SUPPLIED PASSAGE =>
%%
Two months ago we deployed an OpenClaw agent in our team Slack. First week was great. Second week was fine. Third week, it started failing in ways I didn't know were possible.
The agent would go silent for hours. Or it'd reply to messages with hallucinated tool results. Once it told a colleague the deploy had succeeded when the deploy had actually timed out — because the Vercel API returned a 504 and the agent treated the error page HTML as a success response.
We've since fixed all of these. Some were our fault. Some were architectural. Here are the five failure modes we hit, in order of how much they annoyed us.
1. The Silent Death
Your agent stops responding. No errors in the logs. The gateway process is running. Slack shows the bot as online. But messages go in and nothing comes out.
Nine times out of ten, this is a token expiry. The Slack bot token expired, or the model provider API key hit its rate limit, or (our favourite) the MCP server's OAuth token to a third-party service silently expired at 2am and the agent's attempt to call the tool returned a 401 that the error handler swallowed.
%%
TASK DIRECTIONS =>
Please print the stretch of the text about the Slack agent's failures from "1. The Silent" through "nothing comes out.", word for word. The records that follow are separate material and are not part of the text about the Slack agent's failures.

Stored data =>
%%
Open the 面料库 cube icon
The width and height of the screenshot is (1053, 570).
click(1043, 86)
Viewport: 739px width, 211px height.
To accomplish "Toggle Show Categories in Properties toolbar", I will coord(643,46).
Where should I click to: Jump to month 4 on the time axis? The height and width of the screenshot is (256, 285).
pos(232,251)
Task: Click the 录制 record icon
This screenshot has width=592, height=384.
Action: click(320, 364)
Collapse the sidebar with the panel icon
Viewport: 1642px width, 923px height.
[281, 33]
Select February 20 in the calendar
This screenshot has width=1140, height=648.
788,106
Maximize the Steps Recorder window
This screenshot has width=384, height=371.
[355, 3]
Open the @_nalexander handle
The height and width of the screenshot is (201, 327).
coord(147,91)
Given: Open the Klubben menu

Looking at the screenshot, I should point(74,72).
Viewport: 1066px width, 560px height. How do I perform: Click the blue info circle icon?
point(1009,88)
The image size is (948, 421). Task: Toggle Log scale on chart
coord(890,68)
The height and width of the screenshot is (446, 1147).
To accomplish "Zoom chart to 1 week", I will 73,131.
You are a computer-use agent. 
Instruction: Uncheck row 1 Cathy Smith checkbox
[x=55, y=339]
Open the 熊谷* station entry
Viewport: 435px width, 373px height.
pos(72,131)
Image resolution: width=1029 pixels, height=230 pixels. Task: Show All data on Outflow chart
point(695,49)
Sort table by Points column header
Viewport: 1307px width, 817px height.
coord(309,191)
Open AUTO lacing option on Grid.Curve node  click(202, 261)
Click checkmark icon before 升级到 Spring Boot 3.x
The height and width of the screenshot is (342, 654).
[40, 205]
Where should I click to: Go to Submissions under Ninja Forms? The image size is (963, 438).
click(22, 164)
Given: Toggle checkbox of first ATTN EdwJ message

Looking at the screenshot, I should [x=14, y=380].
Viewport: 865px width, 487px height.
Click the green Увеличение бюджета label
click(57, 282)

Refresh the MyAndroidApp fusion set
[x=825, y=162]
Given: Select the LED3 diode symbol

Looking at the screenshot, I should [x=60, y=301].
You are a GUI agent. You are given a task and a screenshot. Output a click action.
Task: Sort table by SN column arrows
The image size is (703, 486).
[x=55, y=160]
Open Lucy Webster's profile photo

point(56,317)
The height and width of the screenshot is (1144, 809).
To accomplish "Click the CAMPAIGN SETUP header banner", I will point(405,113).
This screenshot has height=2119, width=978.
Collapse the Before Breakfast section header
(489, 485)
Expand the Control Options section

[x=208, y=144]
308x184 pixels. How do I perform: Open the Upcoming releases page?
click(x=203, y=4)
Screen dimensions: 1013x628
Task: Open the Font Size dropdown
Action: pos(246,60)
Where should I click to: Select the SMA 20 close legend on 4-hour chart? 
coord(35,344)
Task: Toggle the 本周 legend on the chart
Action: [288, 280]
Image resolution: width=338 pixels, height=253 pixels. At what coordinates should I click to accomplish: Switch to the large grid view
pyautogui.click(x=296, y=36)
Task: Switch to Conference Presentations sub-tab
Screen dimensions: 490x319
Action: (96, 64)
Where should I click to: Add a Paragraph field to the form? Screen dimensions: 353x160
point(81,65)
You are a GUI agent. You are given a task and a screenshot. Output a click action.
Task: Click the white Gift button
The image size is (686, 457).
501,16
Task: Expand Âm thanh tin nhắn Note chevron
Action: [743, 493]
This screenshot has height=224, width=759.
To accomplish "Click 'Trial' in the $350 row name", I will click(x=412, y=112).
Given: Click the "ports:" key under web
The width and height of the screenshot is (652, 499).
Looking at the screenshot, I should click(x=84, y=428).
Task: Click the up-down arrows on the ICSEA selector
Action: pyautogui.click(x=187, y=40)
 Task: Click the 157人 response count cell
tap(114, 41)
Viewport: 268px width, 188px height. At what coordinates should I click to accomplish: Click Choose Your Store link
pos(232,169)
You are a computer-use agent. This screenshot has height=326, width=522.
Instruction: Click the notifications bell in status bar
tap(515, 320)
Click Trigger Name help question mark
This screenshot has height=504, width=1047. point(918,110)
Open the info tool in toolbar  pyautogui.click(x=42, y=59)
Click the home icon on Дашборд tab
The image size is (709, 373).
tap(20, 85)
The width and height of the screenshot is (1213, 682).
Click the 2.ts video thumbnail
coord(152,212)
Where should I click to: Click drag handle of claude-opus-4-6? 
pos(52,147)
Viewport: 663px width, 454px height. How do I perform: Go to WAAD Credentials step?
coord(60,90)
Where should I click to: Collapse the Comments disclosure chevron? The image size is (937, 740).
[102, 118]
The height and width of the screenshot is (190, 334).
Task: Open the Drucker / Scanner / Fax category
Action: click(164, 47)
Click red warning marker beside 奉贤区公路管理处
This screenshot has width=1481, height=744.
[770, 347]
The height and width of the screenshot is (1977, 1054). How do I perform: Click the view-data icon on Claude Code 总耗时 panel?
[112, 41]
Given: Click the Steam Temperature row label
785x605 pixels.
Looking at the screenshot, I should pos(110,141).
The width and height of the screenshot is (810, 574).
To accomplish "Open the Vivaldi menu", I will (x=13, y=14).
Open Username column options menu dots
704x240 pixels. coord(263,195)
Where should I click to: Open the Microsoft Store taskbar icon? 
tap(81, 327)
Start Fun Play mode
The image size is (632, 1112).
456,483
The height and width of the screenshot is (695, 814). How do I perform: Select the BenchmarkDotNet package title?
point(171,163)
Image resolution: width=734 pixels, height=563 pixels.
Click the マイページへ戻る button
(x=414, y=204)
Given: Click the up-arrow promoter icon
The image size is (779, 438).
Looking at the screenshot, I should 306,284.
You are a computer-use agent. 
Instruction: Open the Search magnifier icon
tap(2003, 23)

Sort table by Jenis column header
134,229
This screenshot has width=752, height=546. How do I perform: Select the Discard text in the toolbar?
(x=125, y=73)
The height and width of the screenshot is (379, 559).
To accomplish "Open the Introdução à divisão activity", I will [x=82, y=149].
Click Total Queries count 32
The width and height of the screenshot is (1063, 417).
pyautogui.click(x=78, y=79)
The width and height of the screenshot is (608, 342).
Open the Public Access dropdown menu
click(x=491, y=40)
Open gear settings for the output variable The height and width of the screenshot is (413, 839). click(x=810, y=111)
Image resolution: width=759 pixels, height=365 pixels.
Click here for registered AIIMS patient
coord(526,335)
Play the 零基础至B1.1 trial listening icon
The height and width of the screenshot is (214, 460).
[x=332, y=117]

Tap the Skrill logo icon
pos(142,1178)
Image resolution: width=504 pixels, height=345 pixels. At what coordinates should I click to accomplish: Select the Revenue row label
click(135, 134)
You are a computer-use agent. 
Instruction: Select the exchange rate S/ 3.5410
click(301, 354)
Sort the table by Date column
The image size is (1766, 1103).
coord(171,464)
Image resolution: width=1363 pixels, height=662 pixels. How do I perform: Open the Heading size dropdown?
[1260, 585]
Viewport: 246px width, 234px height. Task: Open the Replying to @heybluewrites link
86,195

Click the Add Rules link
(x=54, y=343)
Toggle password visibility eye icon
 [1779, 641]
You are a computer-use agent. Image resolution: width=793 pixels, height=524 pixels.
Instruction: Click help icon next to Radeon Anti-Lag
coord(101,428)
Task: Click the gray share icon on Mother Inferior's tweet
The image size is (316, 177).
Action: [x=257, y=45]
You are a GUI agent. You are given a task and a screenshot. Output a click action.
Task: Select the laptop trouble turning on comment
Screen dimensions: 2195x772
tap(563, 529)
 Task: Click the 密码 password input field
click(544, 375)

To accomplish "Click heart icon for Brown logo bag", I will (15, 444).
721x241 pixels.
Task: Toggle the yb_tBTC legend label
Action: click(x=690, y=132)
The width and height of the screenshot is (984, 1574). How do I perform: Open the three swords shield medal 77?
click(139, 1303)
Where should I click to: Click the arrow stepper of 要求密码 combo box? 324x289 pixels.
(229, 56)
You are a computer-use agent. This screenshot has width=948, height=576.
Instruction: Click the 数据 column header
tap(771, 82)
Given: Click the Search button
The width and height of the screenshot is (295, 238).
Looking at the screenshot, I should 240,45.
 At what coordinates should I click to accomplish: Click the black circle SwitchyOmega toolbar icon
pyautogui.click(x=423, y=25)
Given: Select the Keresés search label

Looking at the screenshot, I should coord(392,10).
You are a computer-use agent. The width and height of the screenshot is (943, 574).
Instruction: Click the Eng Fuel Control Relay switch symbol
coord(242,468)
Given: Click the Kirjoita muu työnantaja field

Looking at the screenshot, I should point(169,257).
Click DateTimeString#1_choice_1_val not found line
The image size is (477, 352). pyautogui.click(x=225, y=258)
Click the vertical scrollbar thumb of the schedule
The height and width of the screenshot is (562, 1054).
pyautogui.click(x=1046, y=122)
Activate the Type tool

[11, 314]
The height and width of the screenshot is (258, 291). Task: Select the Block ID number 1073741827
%%
ANSWER TO THE PROBLEM =>
1. The Silent Death
Your agent stops responding. No errors in the logs. The gateway process is running. Slack shows the bot as online. But messages go in and nothing comes out.